We all probably have at least one friend who is easy to imitate in behavior or style — all you need to do is borrow a few items of her clothing and figure out how to do your hair and you’re set. I habitually procrastinate on Halloween costumes, so last year I drew a friend’s tattoos on my arms, borrowed glasses and had his roommate let me in to snag one of his signature shirts. You should’ve seen the look on his face when he showed up at the party, and I didn’t spent a dime.

LIFE

Justin Jackson has a reputation for being the office funny man, so naturally I approached him for suggestions. Here’s an embellished version of his suggestion: Get a blank shirt and write the word “LIFE” on it. Use anything from tape to glue and glitter, or a “Hi, my name is…” sticker would also do the trick.
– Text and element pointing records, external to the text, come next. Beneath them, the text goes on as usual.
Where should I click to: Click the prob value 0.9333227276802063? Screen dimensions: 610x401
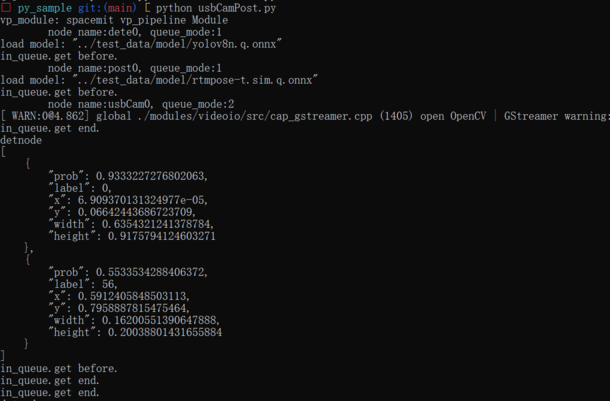tap(151, 176)
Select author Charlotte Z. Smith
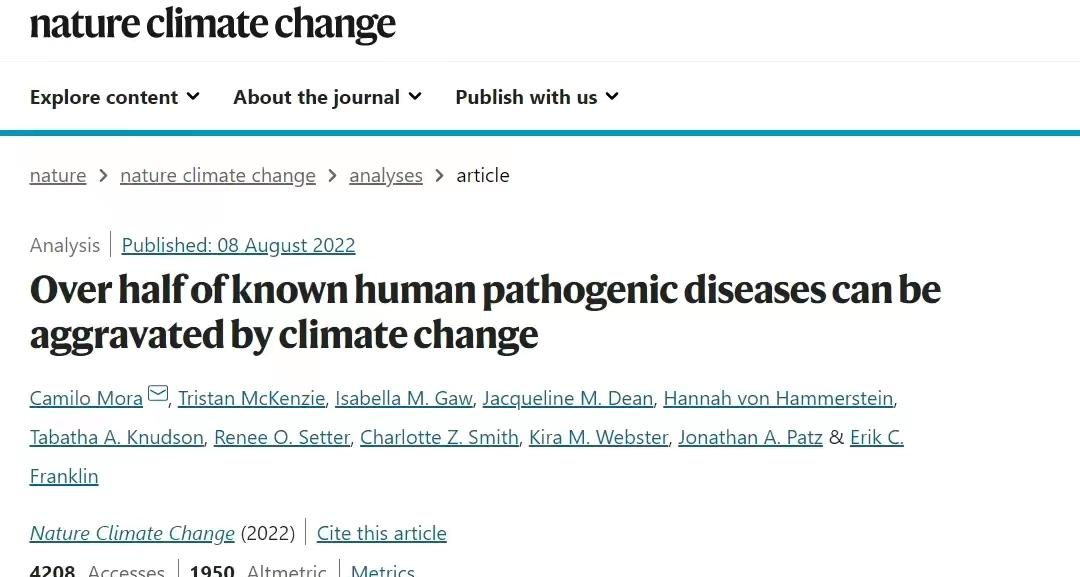Viewport: 1080px width, 577px height. point(439,437)
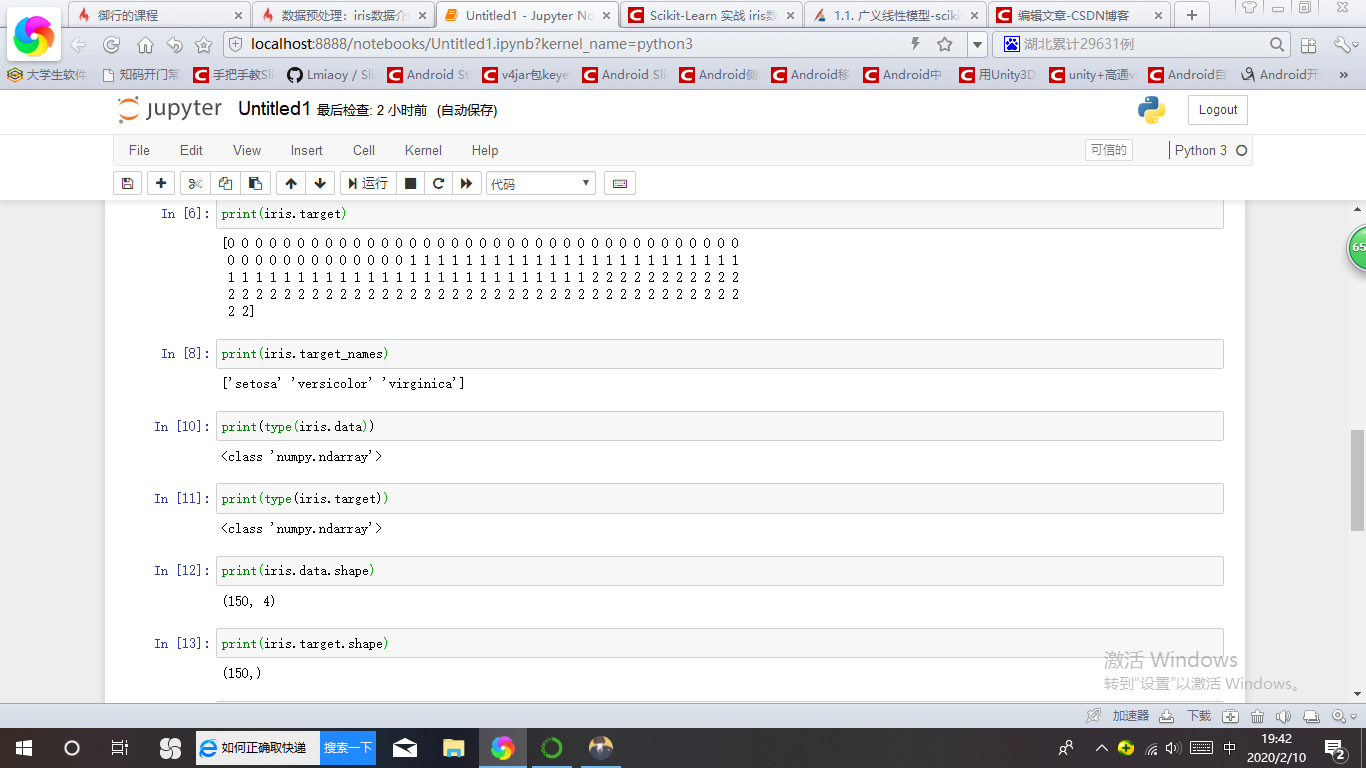Open the Kernel menu
Viewport: 1366px width, 768px height.
[x=422, y=151]
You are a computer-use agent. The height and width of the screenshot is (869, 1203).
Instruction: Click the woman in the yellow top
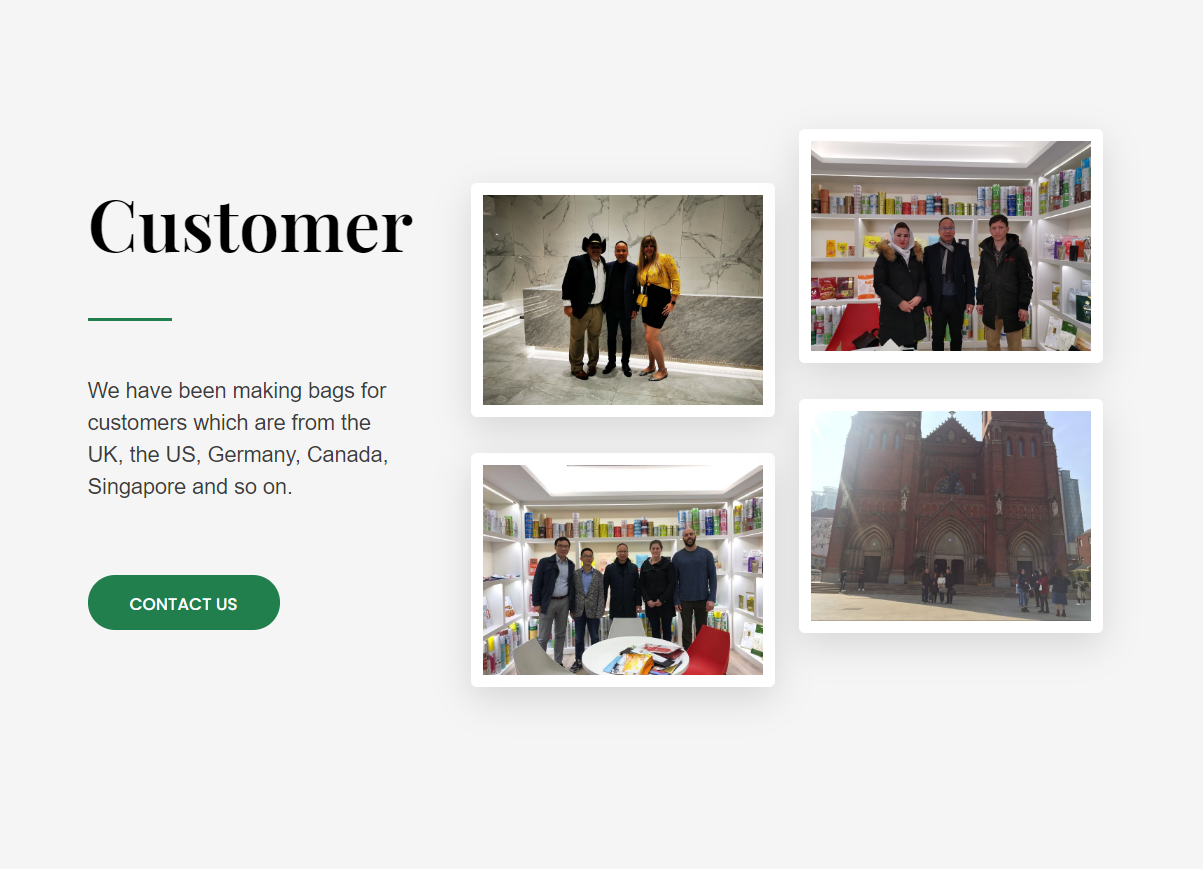(658, 306)
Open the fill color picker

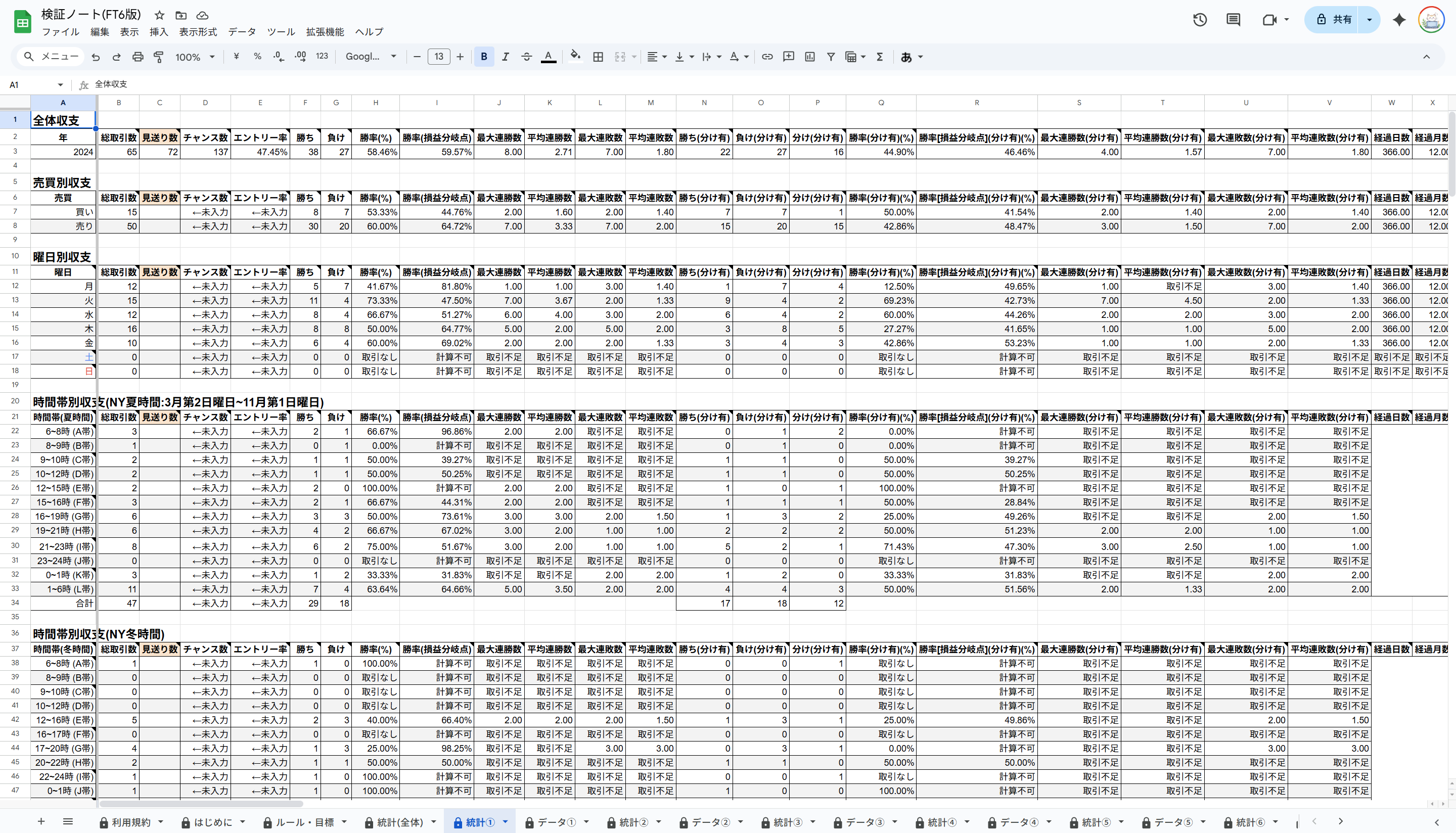[x=575, y=57]
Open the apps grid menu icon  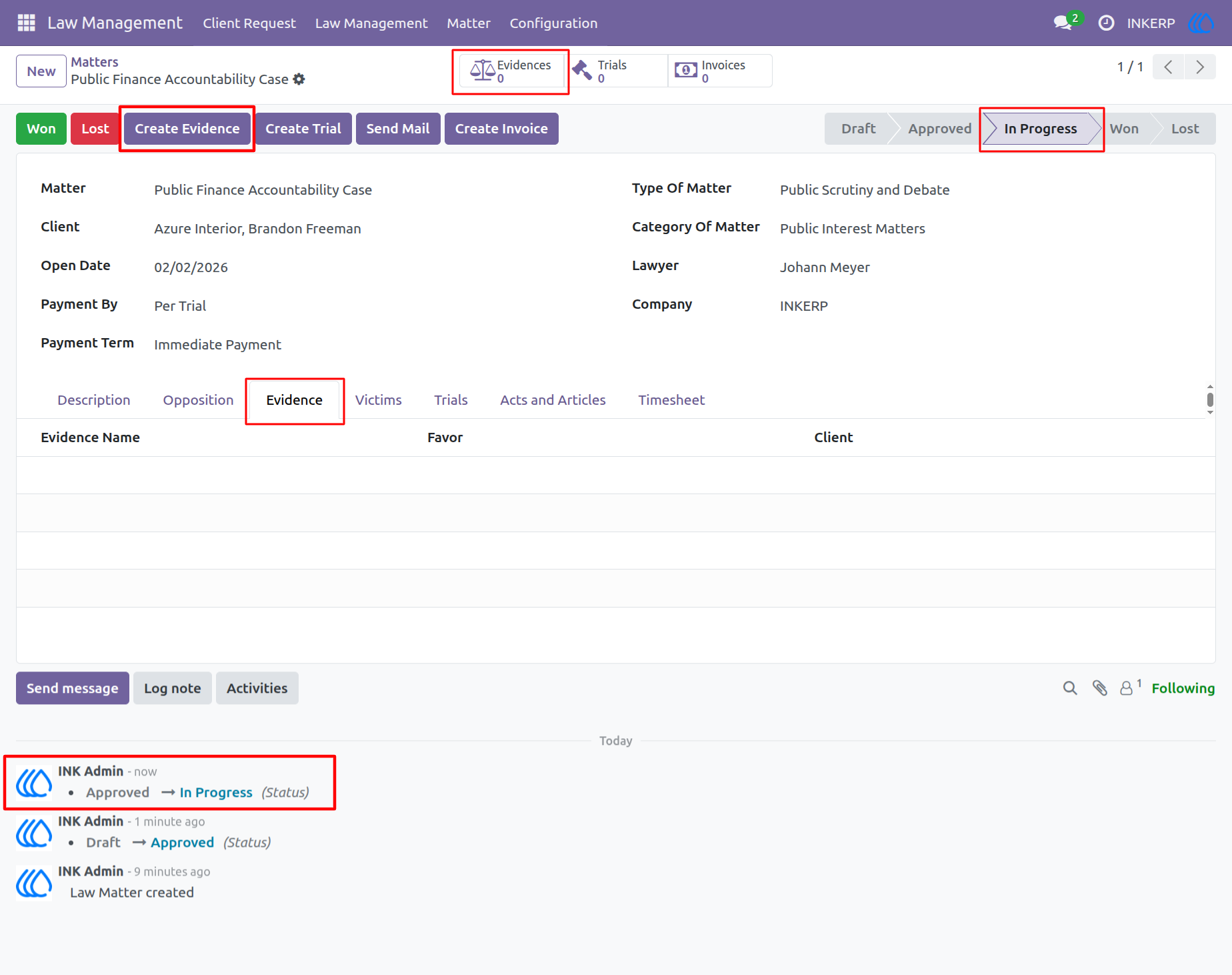click(x=26, y=23)
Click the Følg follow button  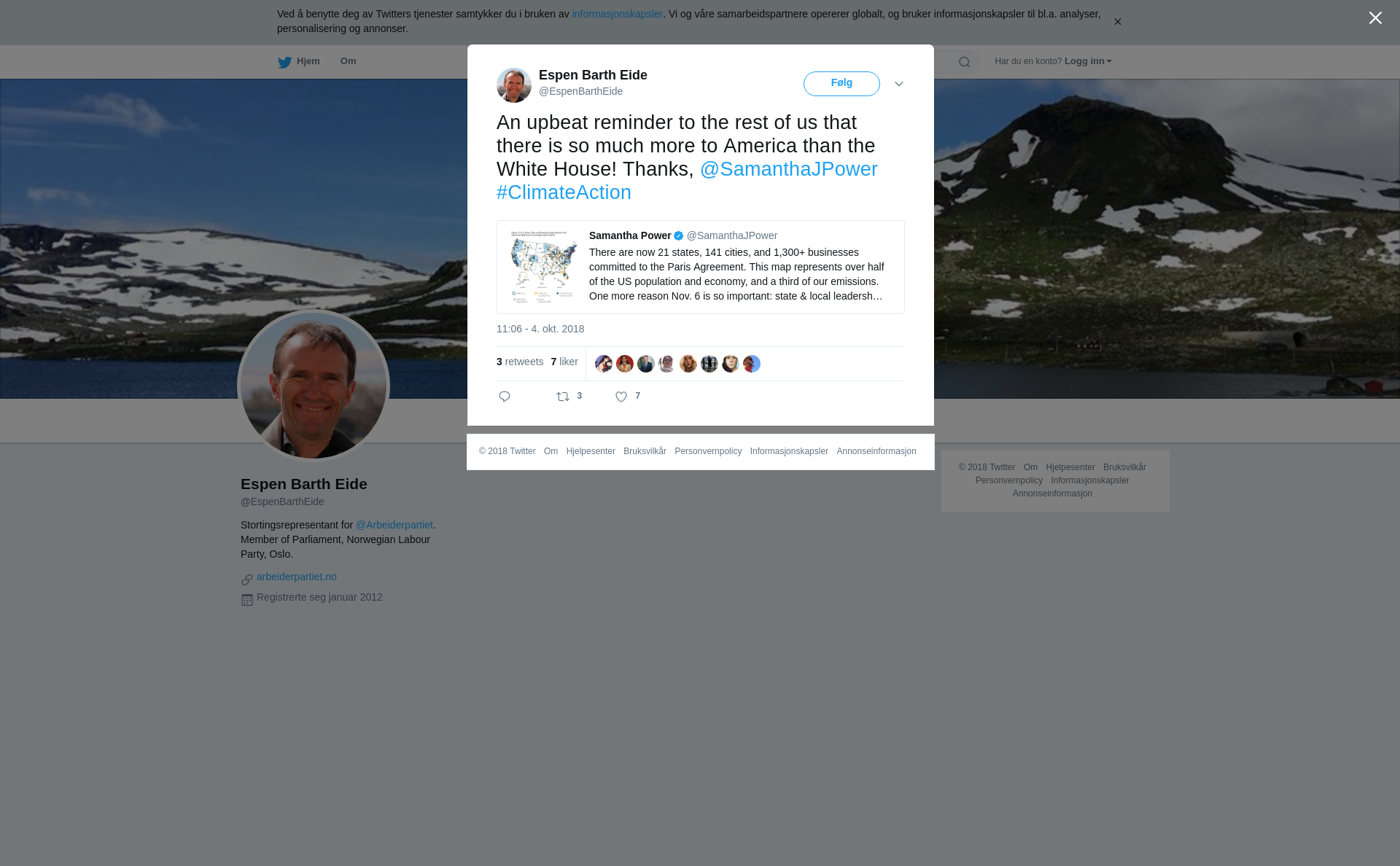click(841, 84)
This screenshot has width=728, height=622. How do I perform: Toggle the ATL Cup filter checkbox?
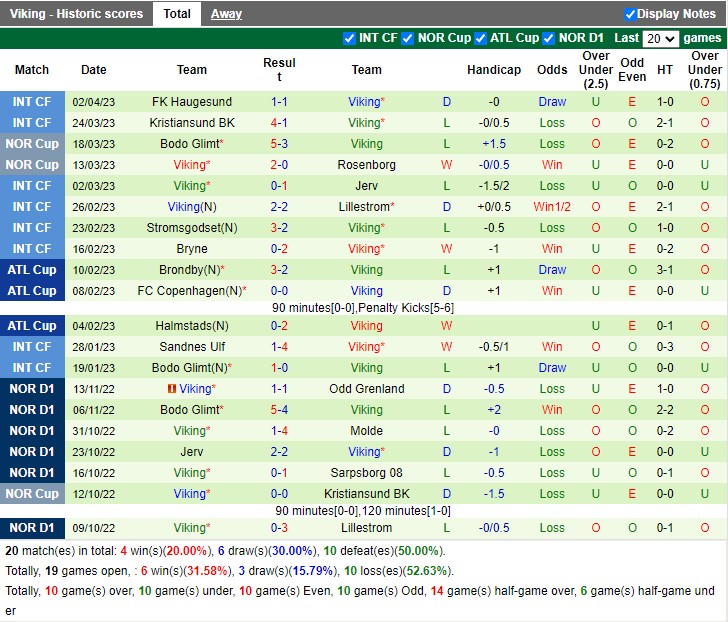tap(480, 39)
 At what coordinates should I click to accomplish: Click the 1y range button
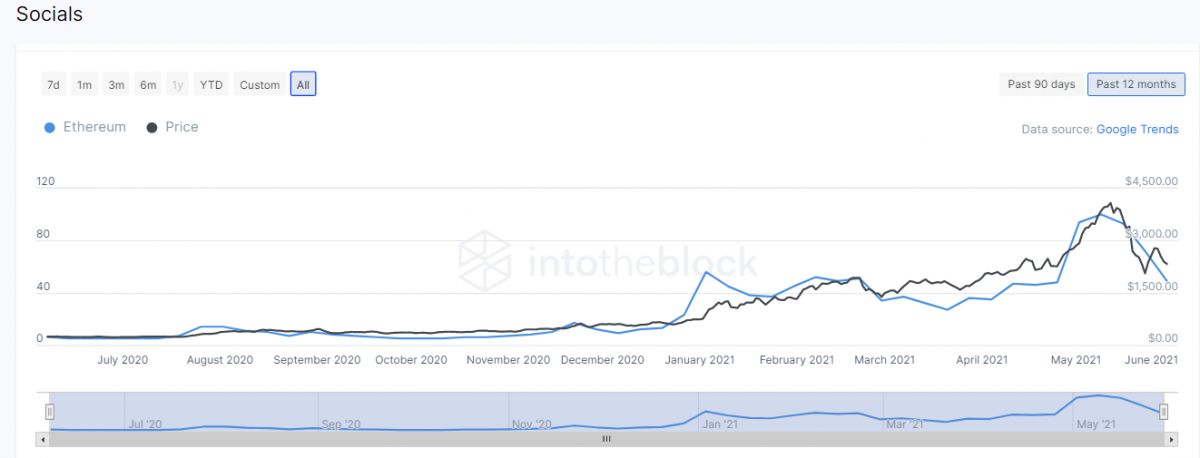click(x=178, y=85)
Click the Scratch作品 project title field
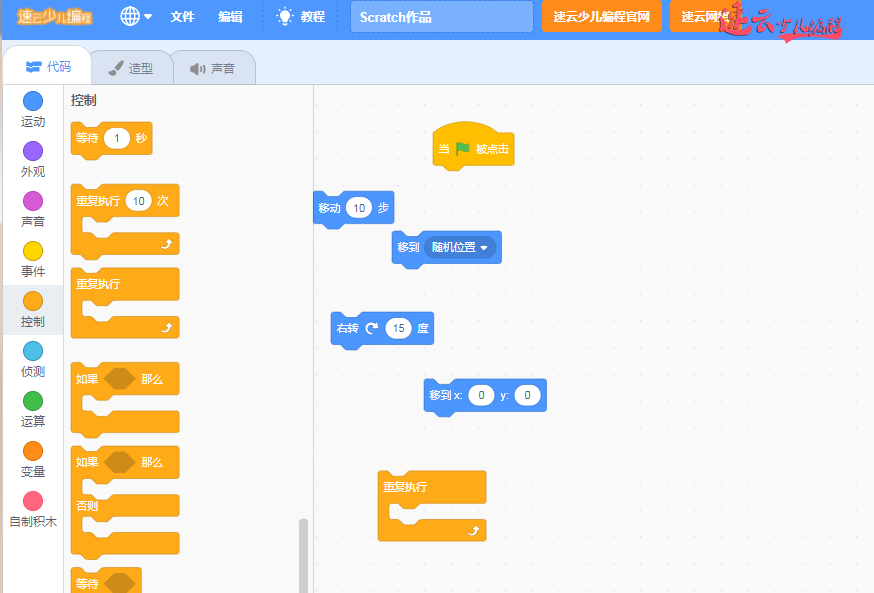 441,17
Then buy two dozen lemons and hand them out to people.

MR. AUTUMN MAN

We can’t stop talking about the Onion’s article on “Mr. Autumn Man,” an embodiment of fall and hipster stereotypes. Got a cardigan and a Carhartt jacket? Now go get a pumpkin-themed prop and loudly proclaim the season’s superiority. Encourage the partygoers to move the revelry outdoors so everyone can breath the crisp air.

ACTUAL LAST MINUTE

So you’ve literally waited until the last minute, which means you obviously don’t appreciate Halloween, but we’re going to help you out anyway. The easiest cop out is drawing whiskers on your face, or thick lines under your eyes along with a baseball jersey, a moustache or sunken zombie eyes. Just promise me you won’t draw a lightning bolt on your forehead and declare your Harry Potter costume complete.

JACK-O-LANTERN

I’ve written about the crazy things my grandmother has bought me or sent in the mail, but some of her gifts have been very practical. Amidst a box full of bizarre Halloween and school-themed gifts she sent me one year, I found an orange T-shirt with a Jack-O-Latern’s eyes and mouth cut out of it. I tossed it on over a black shirt and called it quits. Easy enough to replicate, and passersby were pretty enthusiastic about it.

CANDY LAND

“Trick or treat.” “Did you forget your costume? What are you dressed as?” “I’m dressing up as Candy Land for Halloween and I need your help.” If you’re young enough, people should take pity on you and load you up with sugary treats. Otherwise they’ll think you’re a group of teenage punks or no-good creeps, but you can’t win them all. It’s more creative than wearing a hood and mask and saying you’re a bank robber, and people may even chuckle at your answer as you head for the candy bowl at the Halloween party.